Coastal marine food webs could be in danger of collapse as a result of rising carbon dioxide levels, according to our new research. The study shows that although species such as algae will receive a boost, the positive effects are likely to be cancelled out by the increased stress to species further up the food chain such as predatory fish.
Food webs are essentially networks of species that interact with each other. The connection between them can stabilise systems, for instance by preventing particular species from becoming too common, thereby encouraging the presence of a wide range of species.
These pathways can be quite stable, but they are vulnerable to ocean warming and acidification. Such food webs are therefore sensitive to changing climates, through potential changes both to plant growth (bottom-up effects) and to predator abundance and behaviour (top-down effects).
Because of the sheer complexity of species interactions within these food webs, we struggle to understand what future food webs might look like and how humans will be affected through changes in the services provided by the ocean, such as food, materials and energy.
We used a self-contained ecosystem in a 2,000-litre tank to study the effects of warming and ocean acidification on a coastal food web. This approach can give us a good idea of what might happen to genuine coastal food webs, because the tank (called a “mesocosm”) contains natural habitats and a range of species that interact with one another, just as they do in the wild.

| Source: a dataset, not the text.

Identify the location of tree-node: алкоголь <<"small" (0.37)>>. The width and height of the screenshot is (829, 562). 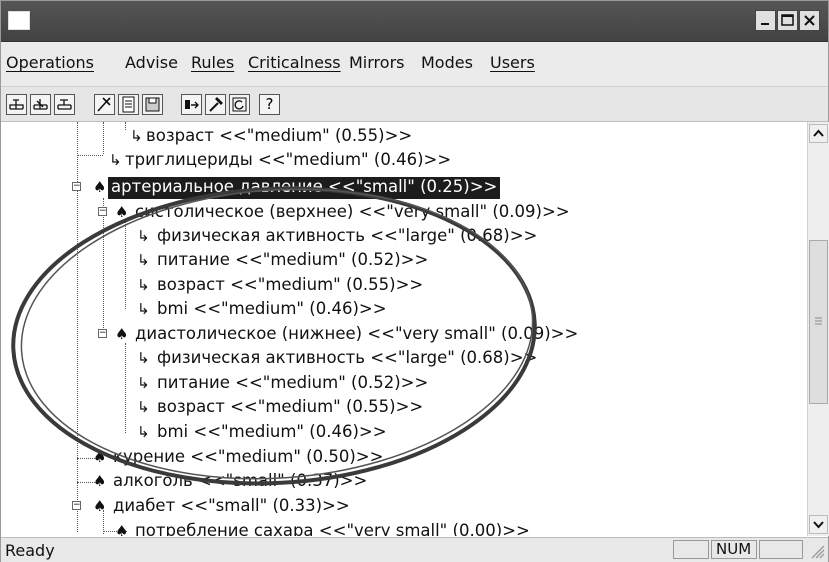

Our food web had three levels: primary producers (algae), herbivores (invertebrates), and predators (fish).
The results show that carbon dioxide enrichment can actually boost food webs from the bottom up through increased algal growth. This benefited herbivores because of the higher abundance of food, and in turn boosted the very top of the food web, where fish grew faster.
But while this effect of ocean acidification may be seen as positive for marine ecosystems, it mainly benefits “weedy” species – a definition that can be applied to some species of algae, invertebrates, and even fish.
In contrast, habitat-forming species such as kelp forests and coral reefs are more likely to disappear with rising CO₂ emissions, and with them many associated species that are deprived of their habitats and food.
Our results therefore showed that warming had a detrimental overall effect on the coastal food web we studied. Although higher temperatures boosted algal growth, herbivorous populations did not expand. Because herbivore abundances remained similar and elevated temperatures result in a higher metabolic demand, predatory fish consumed more herbivorous prey, resulting in a collapse of these prey populations.
These results show how the benefits of one human-induced effect (increased ocean CO₂) are cancelled out by the negative effects of a co-occuring stressor (ocean warming). More importantly, it also shows how interactions between species (predator and prey, in this case) can alter the outcome of climate stressors on individual species.
Such indirect effects within the web of life have remained largely unstudied, despite the fact that they may in many cases be more important than direct effects in terms of their future impacts.
For example, habitat loss and loss of predator species are key indirect effects that can alter species populations within food webs. However, these effects also offer the opportunity for some conservation wins.
First, humans are altering marine ecosystems in many other ways than just climate change, such as through pollution, habitat destruction, and eutrophication (an excess of nutrients, often caused by runoff from land). By reducing these effects we could reduce the overall burden on marine species, potentially buying them time to adapt to climate change across generations.
Second, by reducing habitat loss from other human impacts – by implementing well-designed sanctuary zones – we can also maintain the habitats, prey and other organisms on which species depend for their growth and survival.
Finally, studies suggest that the top of food webs will be disproportionately affected by climate change, and research has shown that predators play important roles in maintaining diversity and general ecosystem health. By reducing the ongoing global overfishing of predatory species worldwide, we might relieve some of the direct effects of climate change on food webs and ecosystems.